> **WORK ITEM**: Extract from the entries below, exactly as given, only the lines from the line containing "Click the view cube icon in the viewer" to the line containing "You are a computer-use agent. The", both lines included.

> **SOURCE MATERIAL**:
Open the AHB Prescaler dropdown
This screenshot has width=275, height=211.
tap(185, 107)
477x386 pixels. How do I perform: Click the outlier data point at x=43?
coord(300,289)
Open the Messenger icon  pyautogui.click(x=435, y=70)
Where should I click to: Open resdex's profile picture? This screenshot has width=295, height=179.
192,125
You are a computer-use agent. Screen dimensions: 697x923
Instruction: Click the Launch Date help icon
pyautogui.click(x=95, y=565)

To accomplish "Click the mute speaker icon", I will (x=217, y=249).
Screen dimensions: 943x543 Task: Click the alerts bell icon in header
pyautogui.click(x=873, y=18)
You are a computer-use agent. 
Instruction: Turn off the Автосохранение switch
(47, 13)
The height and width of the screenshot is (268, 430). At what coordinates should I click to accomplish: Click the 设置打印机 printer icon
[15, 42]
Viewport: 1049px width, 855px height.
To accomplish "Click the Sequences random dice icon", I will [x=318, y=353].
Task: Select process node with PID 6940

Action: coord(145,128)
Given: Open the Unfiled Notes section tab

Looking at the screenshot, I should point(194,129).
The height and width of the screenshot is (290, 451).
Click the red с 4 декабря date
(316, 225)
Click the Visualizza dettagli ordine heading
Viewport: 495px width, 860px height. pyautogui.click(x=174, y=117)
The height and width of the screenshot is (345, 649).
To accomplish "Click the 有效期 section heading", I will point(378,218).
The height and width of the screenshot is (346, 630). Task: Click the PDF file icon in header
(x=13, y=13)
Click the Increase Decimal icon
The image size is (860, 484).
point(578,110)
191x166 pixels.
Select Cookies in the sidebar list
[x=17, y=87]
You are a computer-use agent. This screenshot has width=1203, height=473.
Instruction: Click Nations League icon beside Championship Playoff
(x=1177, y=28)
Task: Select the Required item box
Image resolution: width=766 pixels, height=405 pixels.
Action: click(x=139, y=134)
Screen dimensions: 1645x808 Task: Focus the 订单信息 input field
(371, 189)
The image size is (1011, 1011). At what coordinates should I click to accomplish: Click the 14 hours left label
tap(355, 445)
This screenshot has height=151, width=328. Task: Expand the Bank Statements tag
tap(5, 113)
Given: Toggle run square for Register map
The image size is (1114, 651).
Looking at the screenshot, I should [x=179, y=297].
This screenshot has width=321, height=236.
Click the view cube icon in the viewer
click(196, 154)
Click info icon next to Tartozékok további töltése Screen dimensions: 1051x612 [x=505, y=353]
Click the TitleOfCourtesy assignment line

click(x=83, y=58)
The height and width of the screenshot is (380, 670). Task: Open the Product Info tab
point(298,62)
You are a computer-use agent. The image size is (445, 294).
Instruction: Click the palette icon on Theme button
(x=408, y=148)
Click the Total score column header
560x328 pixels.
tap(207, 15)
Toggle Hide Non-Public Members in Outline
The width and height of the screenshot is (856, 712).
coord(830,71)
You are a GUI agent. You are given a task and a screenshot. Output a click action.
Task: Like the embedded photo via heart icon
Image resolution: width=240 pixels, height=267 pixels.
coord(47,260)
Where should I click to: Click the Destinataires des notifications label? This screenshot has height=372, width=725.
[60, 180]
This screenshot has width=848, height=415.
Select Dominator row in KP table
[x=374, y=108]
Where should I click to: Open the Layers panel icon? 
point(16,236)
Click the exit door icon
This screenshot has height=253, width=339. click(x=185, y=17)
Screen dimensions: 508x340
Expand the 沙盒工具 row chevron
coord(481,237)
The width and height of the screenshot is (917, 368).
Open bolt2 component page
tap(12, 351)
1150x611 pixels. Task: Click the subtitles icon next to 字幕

> **ANSWER TO THE EXERCISE**:
Click the view cube icon in the viewer
click(196, 154)
Click info icon next to Tartozékok további töltése Screen dimensions: 1051x612 [x=505, y=353]
Click the TitleOfCourtesy assignment line

click(x=83, y=58)
The height and width of the screenshot is (380, 670). Task: Open the Product Info tab
point(298,62)
You are a computer-use agent. The image size is (445, 294).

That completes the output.